# 読解用抜粋:
個人情報の利用について、保護者の同意のない第三者提供の制限を含め、入園時に説明を行っている。日常の子どもへの援助での取組として、プール時の着替えなどはカーテンを閉め、周りからの視線を配慮するとともに、裸にならないような着替え方を促すなど、プライバシーの保護と年齢相応の羞恥心への芽生えに配慮している。またトイレには扉を設置し、排せつの失敗時は周りから気づかれないよう支援するなどの工夫にも努めている。乳児のおむつ交換時の配慮や、子どもの羞恥心に配慮した接遇等に関する組織的な啓発が今後の課題と考えられる。

人権尊重に向けて、マニュアルに職員の姿勢を示し、会議等で指導を行っている

子ども一人ひとりを人格を持ったかけがえのない存在として尊重し、日々愛情深く支援することを旨とし、保育室内や廊下などに児童憲章を掲示するほか、会議・昼礼等で園長から指導を行っている。また系列園共通のマニュアルには、職員の心得として基本的姿勢・身だしなみ・言葉遣いについて示されており、併せて人権を否定しないこと・権利を奪ったり差別したり、自尊心を傷つけるような言葉を使わないこと・呼び捨てにしないこと等の厳守が求められている。マニュアルは各室に設置され、日常の参照による徹底が促されている。

# 課題のねらい:
抜粋の「子ども一人ひとりを人格を持った」で始まる段落を、主な事実を残したまま箇条書きに書き直すこと。 このあとに続く行は、この課題では使わない。

# 保存データ:
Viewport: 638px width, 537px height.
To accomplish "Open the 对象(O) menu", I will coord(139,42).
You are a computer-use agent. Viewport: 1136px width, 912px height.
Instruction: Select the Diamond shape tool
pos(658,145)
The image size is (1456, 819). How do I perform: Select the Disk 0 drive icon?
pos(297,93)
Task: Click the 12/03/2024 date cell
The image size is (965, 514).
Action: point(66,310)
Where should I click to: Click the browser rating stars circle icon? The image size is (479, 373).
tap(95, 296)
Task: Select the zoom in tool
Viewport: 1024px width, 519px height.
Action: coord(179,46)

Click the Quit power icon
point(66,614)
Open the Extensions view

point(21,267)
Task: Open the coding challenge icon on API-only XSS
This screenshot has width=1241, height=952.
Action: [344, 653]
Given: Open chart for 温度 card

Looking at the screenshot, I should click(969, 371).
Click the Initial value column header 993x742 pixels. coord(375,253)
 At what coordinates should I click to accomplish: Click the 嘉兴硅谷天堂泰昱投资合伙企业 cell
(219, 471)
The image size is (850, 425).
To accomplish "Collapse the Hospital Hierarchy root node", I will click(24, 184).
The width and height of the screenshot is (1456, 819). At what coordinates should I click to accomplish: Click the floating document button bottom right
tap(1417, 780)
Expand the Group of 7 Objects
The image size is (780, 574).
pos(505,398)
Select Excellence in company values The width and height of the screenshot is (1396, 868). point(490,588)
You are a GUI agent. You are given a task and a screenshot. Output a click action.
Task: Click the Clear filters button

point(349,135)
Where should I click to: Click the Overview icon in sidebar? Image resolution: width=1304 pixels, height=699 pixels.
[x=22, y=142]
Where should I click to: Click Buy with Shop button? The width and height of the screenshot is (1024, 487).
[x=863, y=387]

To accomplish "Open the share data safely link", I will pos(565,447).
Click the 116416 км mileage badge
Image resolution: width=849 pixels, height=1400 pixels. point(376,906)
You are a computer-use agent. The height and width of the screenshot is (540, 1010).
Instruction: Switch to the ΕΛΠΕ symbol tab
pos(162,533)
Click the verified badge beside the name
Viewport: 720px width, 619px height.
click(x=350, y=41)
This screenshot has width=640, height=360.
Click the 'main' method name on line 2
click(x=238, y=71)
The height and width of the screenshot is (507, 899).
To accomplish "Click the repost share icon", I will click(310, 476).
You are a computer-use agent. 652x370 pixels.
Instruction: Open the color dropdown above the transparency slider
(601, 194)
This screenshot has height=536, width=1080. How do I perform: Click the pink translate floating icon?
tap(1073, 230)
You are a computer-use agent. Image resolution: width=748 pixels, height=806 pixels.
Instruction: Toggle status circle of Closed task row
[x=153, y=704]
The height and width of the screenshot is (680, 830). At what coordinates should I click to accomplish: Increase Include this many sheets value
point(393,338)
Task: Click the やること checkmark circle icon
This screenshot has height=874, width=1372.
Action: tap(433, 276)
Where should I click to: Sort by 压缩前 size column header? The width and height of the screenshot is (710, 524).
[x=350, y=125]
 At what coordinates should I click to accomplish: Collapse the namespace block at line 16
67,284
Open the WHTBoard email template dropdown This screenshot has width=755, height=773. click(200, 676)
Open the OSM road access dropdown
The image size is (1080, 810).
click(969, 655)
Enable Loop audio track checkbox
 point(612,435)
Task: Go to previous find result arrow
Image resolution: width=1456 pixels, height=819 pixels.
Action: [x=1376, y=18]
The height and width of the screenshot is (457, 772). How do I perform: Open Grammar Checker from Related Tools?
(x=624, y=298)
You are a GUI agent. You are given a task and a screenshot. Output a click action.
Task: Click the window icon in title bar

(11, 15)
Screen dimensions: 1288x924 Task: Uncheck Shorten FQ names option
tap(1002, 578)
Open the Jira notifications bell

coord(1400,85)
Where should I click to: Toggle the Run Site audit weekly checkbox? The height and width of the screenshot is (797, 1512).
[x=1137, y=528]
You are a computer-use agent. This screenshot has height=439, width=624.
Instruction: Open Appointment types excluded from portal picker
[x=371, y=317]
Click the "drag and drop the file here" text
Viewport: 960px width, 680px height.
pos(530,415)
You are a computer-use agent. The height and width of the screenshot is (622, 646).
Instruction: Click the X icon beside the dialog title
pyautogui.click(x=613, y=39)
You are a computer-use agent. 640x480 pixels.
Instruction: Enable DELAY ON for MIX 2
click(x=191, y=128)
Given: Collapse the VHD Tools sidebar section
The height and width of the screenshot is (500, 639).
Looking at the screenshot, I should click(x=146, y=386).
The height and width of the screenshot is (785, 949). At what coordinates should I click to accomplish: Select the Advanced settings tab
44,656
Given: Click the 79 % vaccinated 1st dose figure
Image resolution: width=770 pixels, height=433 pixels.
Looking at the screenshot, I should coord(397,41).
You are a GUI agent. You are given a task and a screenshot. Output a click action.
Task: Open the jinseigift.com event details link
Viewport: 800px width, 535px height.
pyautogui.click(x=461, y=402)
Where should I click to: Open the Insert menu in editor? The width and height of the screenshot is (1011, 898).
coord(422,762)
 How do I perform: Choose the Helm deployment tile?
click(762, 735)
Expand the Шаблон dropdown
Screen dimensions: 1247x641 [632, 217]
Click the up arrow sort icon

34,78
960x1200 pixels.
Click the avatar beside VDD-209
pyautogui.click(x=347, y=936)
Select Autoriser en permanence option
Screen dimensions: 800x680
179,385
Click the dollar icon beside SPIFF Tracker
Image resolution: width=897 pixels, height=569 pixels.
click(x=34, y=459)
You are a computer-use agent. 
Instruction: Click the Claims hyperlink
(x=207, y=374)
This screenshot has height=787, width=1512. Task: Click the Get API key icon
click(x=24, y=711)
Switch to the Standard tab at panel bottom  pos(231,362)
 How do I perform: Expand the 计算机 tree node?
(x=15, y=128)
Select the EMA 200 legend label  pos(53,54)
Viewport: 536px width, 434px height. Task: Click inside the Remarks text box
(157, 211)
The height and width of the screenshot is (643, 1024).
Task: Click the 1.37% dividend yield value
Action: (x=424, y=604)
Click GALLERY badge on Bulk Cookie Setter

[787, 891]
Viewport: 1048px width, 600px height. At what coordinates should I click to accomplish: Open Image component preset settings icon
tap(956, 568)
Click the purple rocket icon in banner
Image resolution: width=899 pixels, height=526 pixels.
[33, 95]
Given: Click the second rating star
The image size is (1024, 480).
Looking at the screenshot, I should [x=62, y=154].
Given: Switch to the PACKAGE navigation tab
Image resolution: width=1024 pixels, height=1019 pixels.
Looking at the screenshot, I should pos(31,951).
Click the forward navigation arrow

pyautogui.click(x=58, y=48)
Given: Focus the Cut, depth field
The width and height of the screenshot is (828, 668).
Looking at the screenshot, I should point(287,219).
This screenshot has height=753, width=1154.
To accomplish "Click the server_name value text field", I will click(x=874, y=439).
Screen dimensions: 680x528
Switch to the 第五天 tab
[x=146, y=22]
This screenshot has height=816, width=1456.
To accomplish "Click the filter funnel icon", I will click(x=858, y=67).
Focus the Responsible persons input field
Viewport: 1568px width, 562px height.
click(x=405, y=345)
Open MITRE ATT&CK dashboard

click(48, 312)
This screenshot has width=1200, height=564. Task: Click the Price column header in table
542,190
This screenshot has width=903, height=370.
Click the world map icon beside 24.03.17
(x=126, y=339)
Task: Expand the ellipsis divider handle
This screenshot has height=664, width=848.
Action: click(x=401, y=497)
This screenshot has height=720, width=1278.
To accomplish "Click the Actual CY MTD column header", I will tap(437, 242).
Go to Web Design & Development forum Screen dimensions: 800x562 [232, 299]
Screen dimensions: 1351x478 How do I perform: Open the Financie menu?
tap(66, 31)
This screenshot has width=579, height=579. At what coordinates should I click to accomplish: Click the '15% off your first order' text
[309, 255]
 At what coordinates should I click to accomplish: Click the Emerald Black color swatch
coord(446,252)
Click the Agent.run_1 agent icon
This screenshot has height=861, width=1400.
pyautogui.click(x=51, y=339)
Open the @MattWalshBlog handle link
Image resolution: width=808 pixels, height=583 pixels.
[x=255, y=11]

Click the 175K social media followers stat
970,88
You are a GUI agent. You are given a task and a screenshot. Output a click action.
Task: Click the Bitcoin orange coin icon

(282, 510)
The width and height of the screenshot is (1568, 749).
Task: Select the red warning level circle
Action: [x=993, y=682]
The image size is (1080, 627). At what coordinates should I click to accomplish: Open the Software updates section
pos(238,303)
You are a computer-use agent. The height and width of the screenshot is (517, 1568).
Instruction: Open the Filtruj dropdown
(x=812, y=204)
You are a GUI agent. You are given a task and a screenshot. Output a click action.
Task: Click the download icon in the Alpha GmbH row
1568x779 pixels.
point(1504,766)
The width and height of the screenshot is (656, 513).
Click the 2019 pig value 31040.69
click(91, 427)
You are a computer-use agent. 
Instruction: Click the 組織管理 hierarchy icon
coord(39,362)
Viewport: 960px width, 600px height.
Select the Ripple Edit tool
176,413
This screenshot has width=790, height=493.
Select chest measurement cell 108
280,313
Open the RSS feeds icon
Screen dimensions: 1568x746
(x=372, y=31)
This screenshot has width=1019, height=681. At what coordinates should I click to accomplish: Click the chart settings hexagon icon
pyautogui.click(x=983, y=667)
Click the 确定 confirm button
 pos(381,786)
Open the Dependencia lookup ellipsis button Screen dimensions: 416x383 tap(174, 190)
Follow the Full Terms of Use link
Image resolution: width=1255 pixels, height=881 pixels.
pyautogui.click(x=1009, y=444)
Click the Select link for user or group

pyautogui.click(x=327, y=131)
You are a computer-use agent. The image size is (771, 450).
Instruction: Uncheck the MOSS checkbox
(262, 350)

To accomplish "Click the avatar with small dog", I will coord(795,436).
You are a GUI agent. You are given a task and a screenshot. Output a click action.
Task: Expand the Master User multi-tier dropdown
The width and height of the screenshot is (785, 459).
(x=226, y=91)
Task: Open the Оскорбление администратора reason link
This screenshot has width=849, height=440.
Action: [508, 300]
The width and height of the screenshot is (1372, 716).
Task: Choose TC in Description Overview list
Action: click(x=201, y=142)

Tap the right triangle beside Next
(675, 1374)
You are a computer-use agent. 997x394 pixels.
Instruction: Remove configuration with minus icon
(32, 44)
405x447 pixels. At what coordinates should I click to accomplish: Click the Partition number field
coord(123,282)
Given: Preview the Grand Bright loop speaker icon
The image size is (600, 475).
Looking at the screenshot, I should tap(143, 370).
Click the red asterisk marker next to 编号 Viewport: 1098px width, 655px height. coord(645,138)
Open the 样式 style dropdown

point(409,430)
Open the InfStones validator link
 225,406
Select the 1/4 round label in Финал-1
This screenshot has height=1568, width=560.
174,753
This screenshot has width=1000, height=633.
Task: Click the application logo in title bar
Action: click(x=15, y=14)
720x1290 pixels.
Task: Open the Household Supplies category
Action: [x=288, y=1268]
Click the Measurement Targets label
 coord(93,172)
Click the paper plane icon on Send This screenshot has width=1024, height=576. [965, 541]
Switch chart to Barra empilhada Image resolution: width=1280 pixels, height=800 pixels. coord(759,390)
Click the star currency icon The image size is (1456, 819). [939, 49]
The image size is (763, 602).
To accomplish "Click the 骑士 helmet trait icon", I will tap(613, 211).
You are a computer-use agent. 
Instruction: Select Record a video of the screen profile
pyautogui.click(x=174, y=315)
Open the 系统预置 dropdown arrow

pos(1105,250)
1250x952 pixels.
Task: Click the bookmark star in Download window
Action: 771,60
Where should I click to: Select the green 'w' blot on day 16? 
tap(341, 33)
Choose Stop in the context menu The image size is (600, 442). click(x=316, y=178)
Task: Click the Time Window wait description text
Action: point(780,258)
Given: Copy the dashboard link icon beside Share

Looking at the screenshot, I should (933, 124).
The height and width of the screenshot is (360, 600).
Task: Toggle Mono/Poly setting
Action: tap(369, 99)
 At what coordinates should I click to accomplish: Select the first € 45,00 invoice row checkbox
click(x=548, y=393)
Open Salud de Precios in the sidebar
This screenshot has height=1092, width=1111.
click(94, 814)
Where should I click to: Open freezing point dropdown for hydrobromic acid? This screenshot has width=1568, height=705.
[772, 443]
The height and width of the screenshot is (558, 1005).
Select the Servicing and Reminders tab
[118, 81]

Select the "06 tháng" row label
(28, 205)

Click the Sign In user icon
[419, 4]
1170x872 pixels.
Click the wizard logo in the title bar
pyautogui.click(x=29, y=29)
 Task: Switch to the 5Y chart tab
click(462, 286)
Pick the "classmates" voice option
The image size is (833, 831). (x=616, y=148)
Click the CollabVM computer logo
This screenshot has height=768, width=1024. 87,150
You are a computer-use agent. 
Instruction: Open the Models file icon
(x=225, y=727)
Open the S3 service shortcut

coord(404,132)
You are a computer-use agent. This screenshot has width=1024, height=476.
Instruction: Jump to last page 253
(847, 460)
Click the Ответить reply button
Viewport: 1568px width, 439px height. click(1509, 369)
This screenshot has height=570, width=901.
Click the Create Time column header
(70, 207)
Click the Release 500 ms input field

# 解答例:
- 子ども一人ひとりを、人格を持ったかけがえのない存在として尊重し、日々愛情深く支援することを旨としている。
- 保育室内や廊下などに児童憲章を掲示している。
- 会議や昼礼などで園長から指導を行っている。
- 系列園共通のマニュアルに、職員の心得として基本的姿勢・身だしなみ・言葉遣いが示されている。
- 人権を否定しないこと、権利を奪ったり差別したりしないこと、自尊心を傷つける言葉を使わないこと、呼び捨てにしないことなどの厳守が求められている。
- マニュアルは各室に置かれ、日常的に参照して徹底するよう促されている。